B. L’absence d’illicéité originaire et la portée des constats postérieurs

La décision distingue clairement le temps de la formation de celui de l’exécution. Les classements d’urbanisme et les constats d’insalubrité, intervenus postérieurement, ne suffisent pas à renverser l’examen de validité initiale. La cour marque que l’indécence, si elle est avérée au vu de rapports circonstanciés, concerne l’exécution de l’obligation de délivrance et d’entretien, non la validité du consentement initial faute de preuve. La méthode est prudente et conforme au droit positif, car la sanction de nullité ne saurait suppléer une carence probatoire sur la date de formation. Ainsi, la voie adéquate devient la résolution pour inexécution, calibrée sur l’intensité et la durée des manquements constatés en 2021 et suivants.
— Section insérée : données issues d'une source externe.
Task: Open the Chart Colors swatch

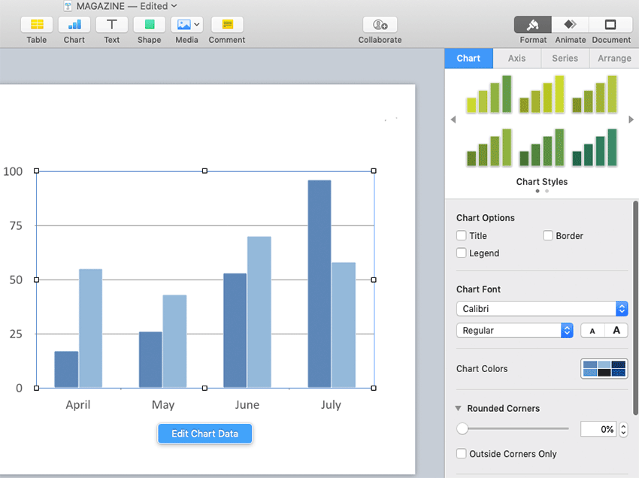Action: click(x=604, y=369)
II. La valeur et la portée

A. L’inexécution grave, la résolution judiciaire et la fixation de ses effets

La cour rappelle d’abord l’arsenal de l’inexécution en citant l’article 1217, selon lequel « Les sanctions qui ne sont pas incompatibles peuvent être cumulées; des dommages et intérêts peuvent toujours s’y ajouter. » Elle articule ensuite la loi du 6 juillet 1989 et l’article 1721 du code civil, pour affirmer que « Ainsi, le bailleur doit être considéré comme le garant des vices affectant le bien loué à l’égard du locataire. » Les pièces versées caractérisent une atteinte grave et prolongée à la salubrité et à la décence, ainsi qu’un manquement à l’obligation de délivrance et d’entretien. La cour accueille donc la résolution judiciaire du bail pour inexécution suffisamment grave, tout en ajustant sa temporalité. Elle motive enfin avec précision que « Il convient de fixer à la date de la signification du présent arrêt la date de la résolution judiciaire du bail aux torts du bailleur ou de ses ayants droit. » Cette fixation tient compte du maintien dans les lieux et de l’économie des restitutions invoquées.
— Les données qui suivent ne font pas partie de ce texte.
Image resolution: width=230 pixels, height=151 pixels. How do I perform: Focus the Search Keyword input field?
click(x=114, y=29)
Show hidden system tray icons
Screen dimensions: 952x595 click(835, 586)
Cette solution d’équilibre reconnaît la gravité des manquements, tout en préservant la sécurité juridique liée à l’occupation prolongée. Le refus d’antérioriser la résolution à une date passée évite une requalification rétroactive trop massive des loyers en restitution, dans un contexte de jouissance effective, bien que diminuée. La décision s’inscrit ainsi dans une logique de proportion et de maîtrise des effets, plutôt que dans une sanction rétroactive aux conséquences excessives.
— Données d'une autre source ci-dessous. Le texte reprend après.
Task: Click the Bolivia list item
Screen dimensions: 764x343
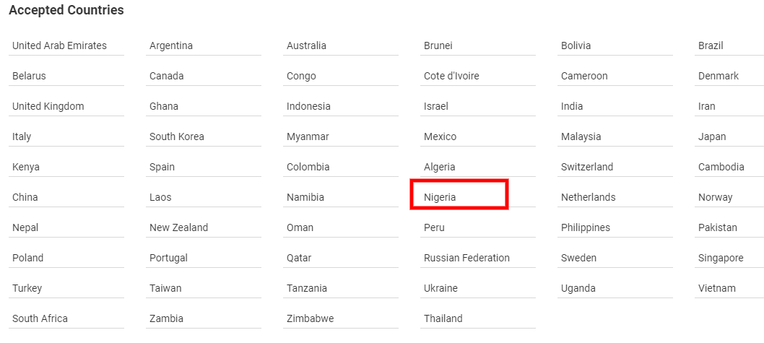Action: [x=576, y=45]
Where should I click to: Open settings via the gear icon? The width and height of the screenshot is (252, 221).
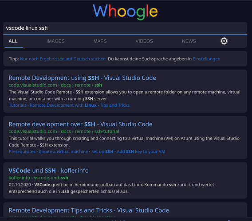pos(224,41)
B. Les conséquences pratiques: expulsion, loyers et frais

La cour statue ensuite sur l’issue possessive et financière. Dès lors que le contrat est résolu, l’occupant devient sans droit ni titre; la juridiction retient en conséquence que « La demande d’expulsion est donc bien fondée et il y sera fait droit sans qu’il soit nécessaire d’autoriser le recours à la force publique actuellement. » L’expulsion est ordonnée, avec un calibrage mesuré quant aux modalités d’exécution. La restitution des loyers antérieurs est rejetée, la cour jugeant qu’il n’existe aucun motif pour restituer des sommes payées au titre d’une jouissance maintenue jusqu’à la fin de 2021. Les modestes indemnités allouées en première instance au titre des troubles de jouissance et du préjudice moral sont confirmées, faute d’appel incident sur ces montants, la décision retenant l’état d’insalubrité et l’indécence sans ouvrir plus avant le volet indemnitaire.

La répartition des frais suit la solution de fond, conforme au droit commun des dépens et des frais irrépétibles. L’arrêt apporte une clarification utile en matière de baux d’habitation, en distinguant finement la nullité, strictement cantonnée à la formation, et la résolution, ajustée aux inexécutions graves et durables. Il consacre une réponse proportionnée aux déficiences structurelles d’un logement devenu indécent, en conciliant protection du preneur et stabilité des effets financiers d’une occupation prolongée.

Source : Cour de cassation – Base Open Data « Judilibre » & « Légifrance ».